• The task: If an entry holds an image, leave that image out and transcribe everything else exactly.

##############################

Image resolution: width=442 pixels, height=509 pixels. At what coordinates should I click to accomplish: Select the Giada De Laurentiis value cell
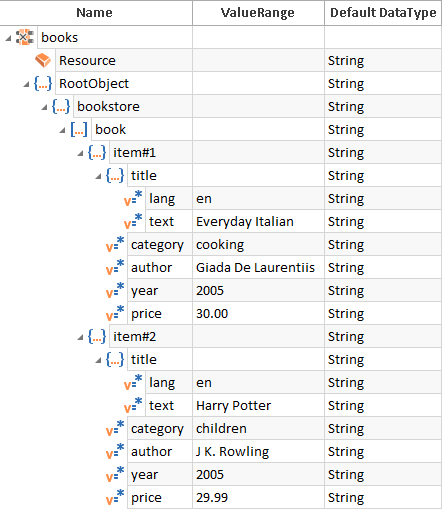(258, 267)
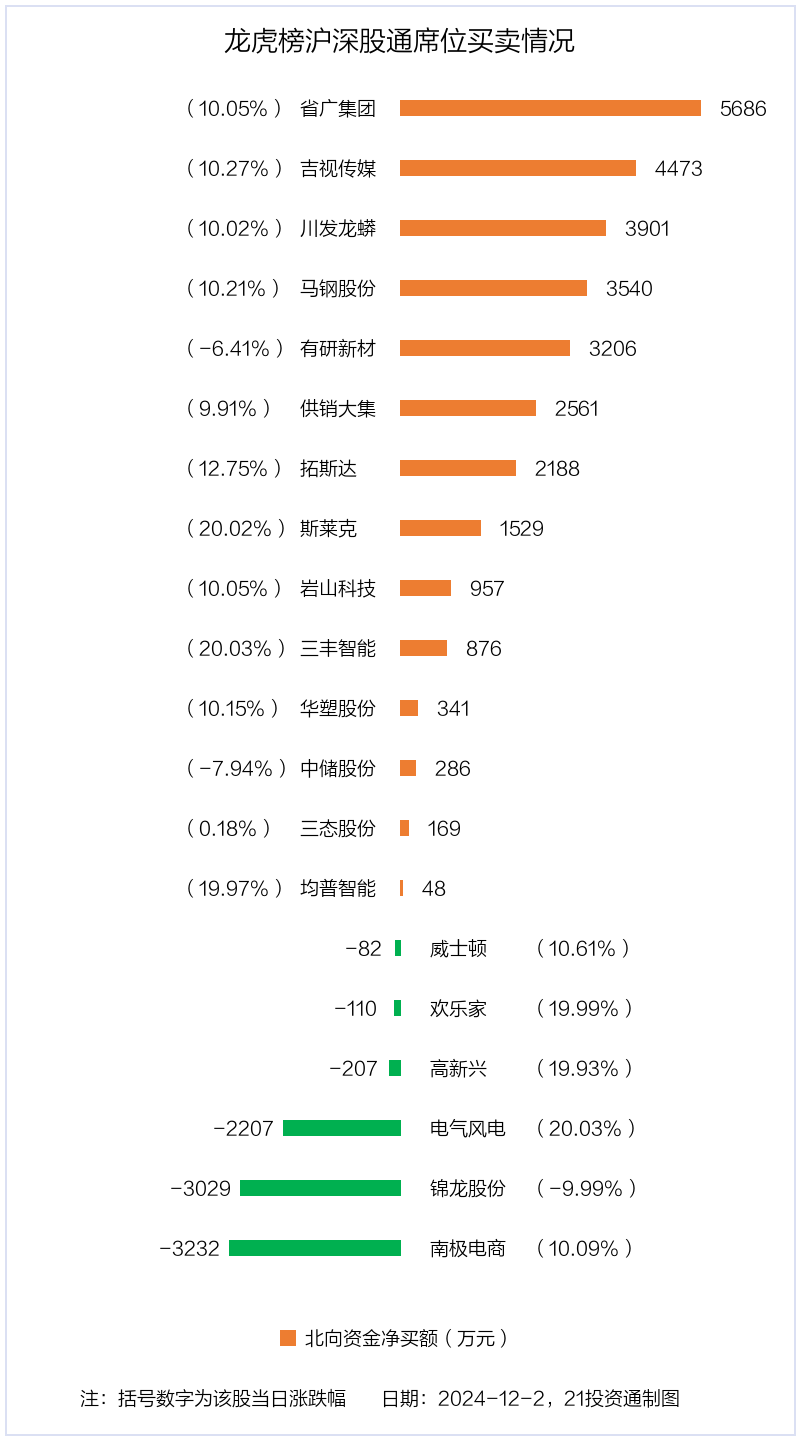Click the 岩山科技 stock label

338,588
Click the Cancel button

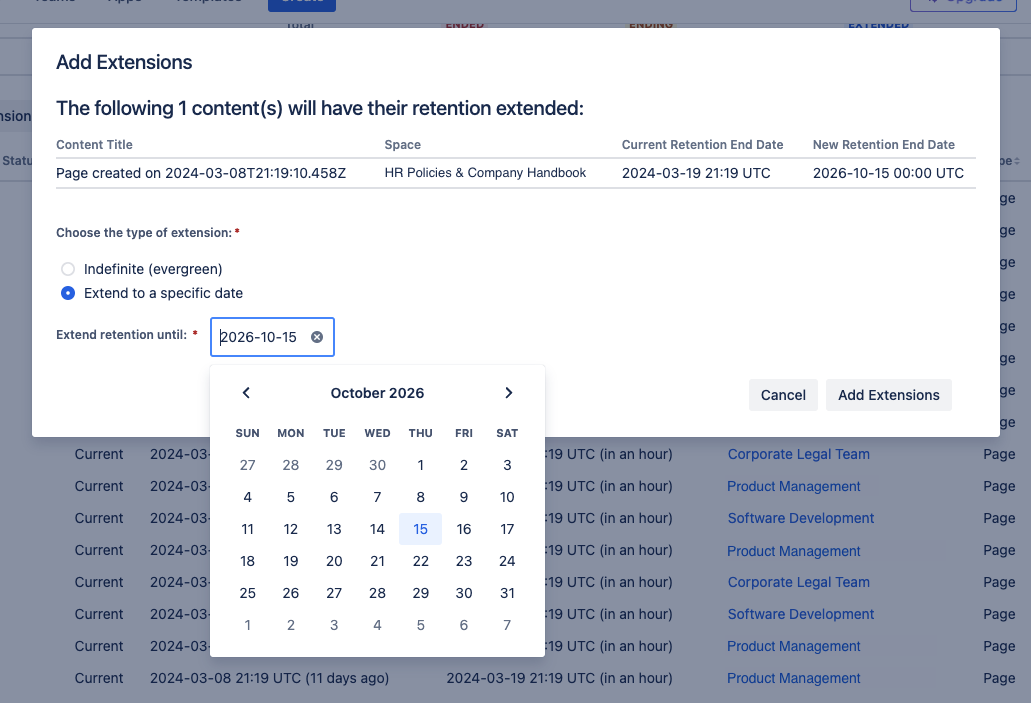pyautogui.click(x=783, y=395)
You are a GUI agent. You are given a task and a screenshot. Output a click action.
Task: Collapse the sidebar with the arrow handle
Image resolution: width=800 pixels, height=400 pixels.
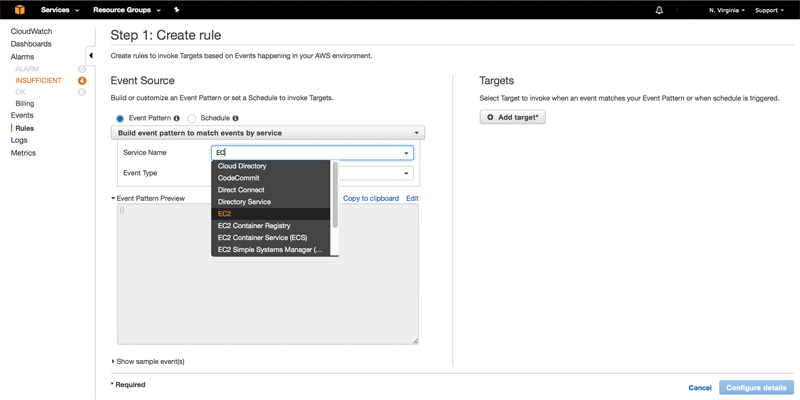tap(90, 56)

##############################

• Written answer:
Image resolution: width=442 pixels, height=509 pixels. At what coordinates should I click to accomplish: Select the Giada De Laurentiis value cell
(258, 267)
Click the 岩山科技 stock label

338,588
Click the Cancel button

pyautogui.click(x=783, y=395)
You are a GUI agent. You are given a task and a screenshot. Output a click action.
Task: Collapse the sidebar with the arrow handle
Image resolution: width=800 pixels, height=400 pixels.
tap(90, 56)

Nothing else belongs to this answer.